Hi,
JobConf has some default values, which are IdentityMapper and
IdentityReducer. These functors, as their name implies, does not alter
the data but pass intact. The dump job does not need to alter the data
but to transform from (binary) SequenceFile (InputFormat) to text
(OutputFormat).
phonechen wrote:
Hello all:
When I read the Nutch source code I found that the processDumpJob(String
crawlDb, String output, Configuration config) the in the CrawlDbReader.java
only set some inputFormat & outputFormat ,and without Mapper and Reducer
class. But it can dump the existing crawldb to a text format.

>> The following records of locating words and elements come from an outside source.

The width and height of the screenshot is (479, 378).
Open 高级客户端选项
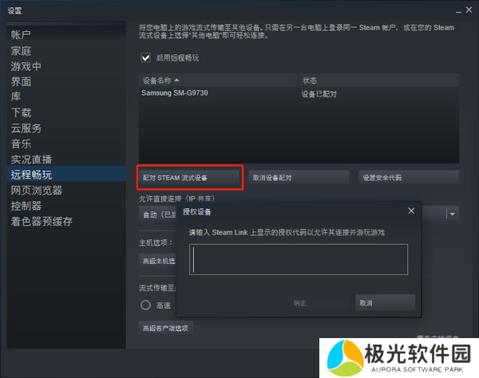click(166, 329)
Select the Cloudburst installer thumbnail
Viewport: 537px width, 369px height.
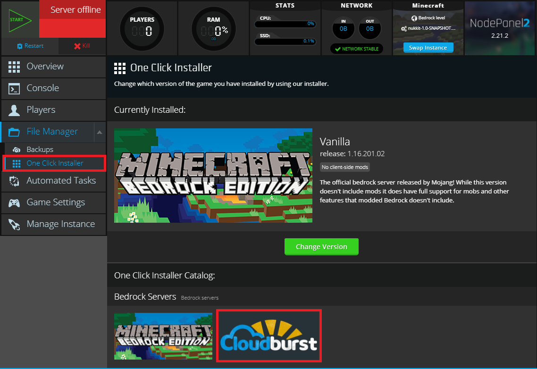(x=269, y=335)
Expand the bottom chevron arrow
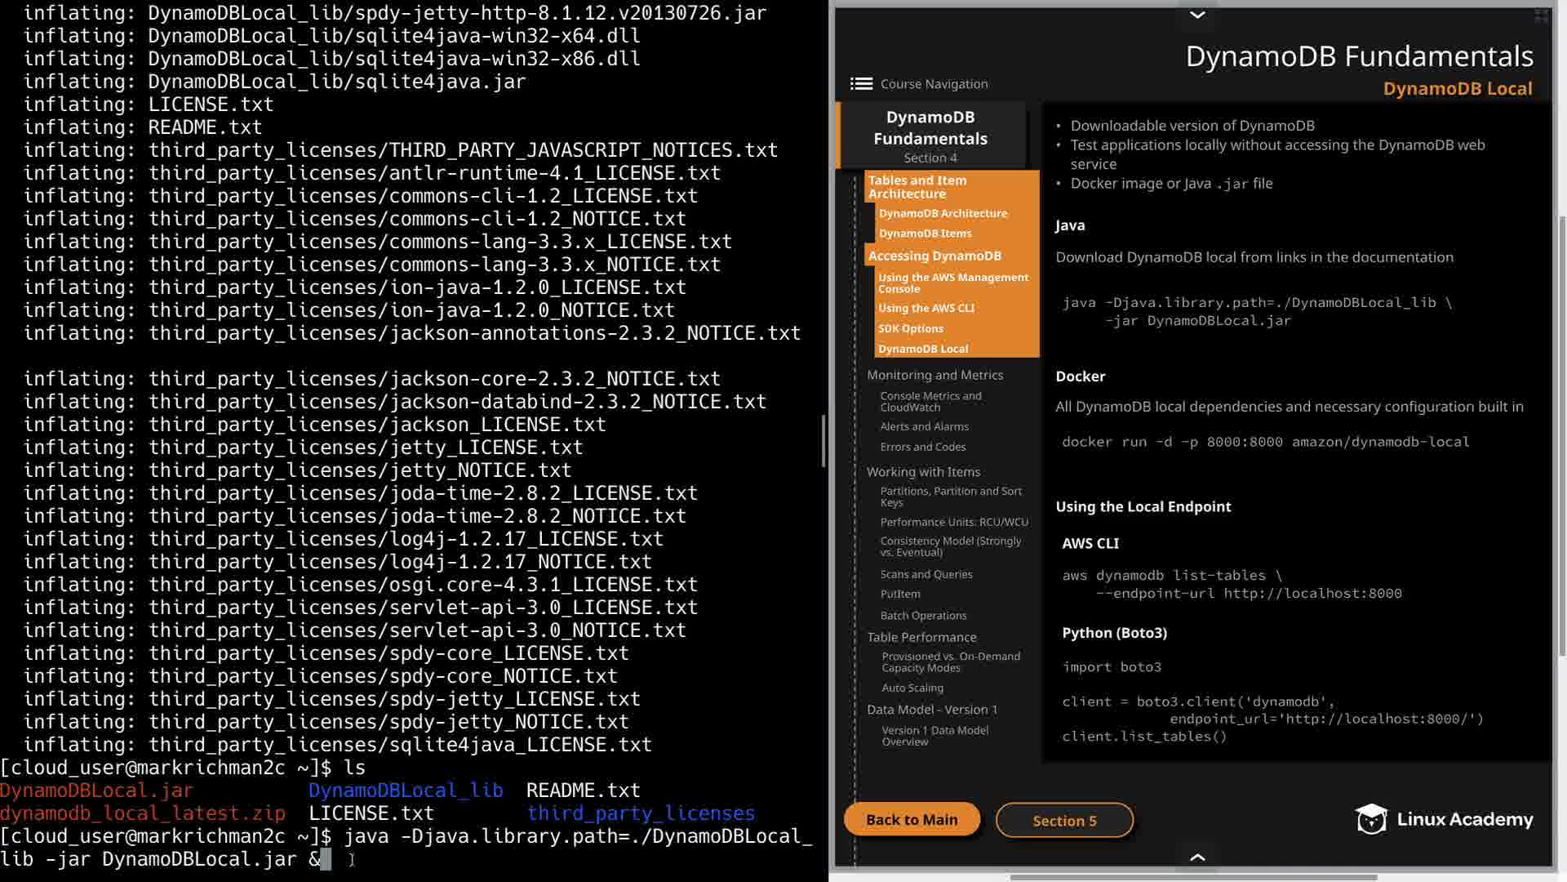1567x882 pixels. coord(1197,857)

Can anyone tell me how does it work?
Thanks!
Here is the source code:
-----------------------------------------------
public void processDumpJob(String crawlDb, String output, Configuration
config) throws IOException {
if (LOG.isInfoEnabled()) {
LOG.info("CrawlDb dump: starting");
LOG.info("CrawlDb db: " + crawlDb);
}
Path outFolder = new Path(output);
JobConf job = new NutchJob(config);
job.setJobName("dump " + crawlDb);
job.addInputPath(new Path(crawlDb,
CrawlDb.CURRENT_NAME));
job.setInputFormat(SequenceFileInputFormat.class);
job.setOutputPath(outFolder);
job.setOutputFormat(TextOutputFormat.class);
job.setOutputKeyClass(Text.class);
job.setOutputValueClass(CrawlDatum.class);
JobClient.runJob(job);
if (LOG.isInfoEnabled()) { LOG.info("CrawlDb dump:
done"); }
}
----------------------------------------------------